Give the data again in full, with every character unchanged.

> Extracted data entries:
*** Begin section ***
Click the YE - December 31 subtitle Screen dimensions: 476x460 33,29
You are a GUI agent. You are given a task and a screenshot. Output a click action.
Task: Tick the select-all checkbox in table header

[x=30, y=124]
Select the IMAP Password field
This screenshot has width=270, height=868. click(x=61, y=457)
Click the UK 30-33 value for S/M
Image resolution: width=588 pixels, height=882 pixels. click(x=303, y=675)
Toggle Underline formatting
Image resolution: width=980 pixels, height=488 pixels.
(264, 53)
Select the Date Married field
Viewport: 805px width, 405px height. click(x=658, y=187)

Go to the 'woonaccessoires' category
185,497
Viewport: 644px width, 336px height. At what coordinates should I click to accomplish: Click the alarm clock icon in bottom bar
*** End section ***
> Solution for this task:
Click the YE - December 31 subtitle Screen dimensions: 476x460 33,29
You are a GUI agent. You are given a task and a screenshot. Output a click action.
Task: Tick the select-all checkbox in table header

[x=30, y=124]
Select the IMAP Password field
This screenshot has width=270, height=868. click(x=61, y=457)
Click the UK 30-33 value for S/M
Image resolution: width=588 pixels, height=882 pixels. click(x=303, y=675)
Toggle Underline formatting
Image resolution: width=980 pixels, height=488 pixels.
(264, 53)
Select the Date Married field
Viewport: 805px width, 405px height. click(x=658, y=187)

Go to the 'woonaccessoires' category
185,497
Viewport: 644px width, 336px height. At what coordinates should I click to accomplish: Click the alarm clock icon in bottom bar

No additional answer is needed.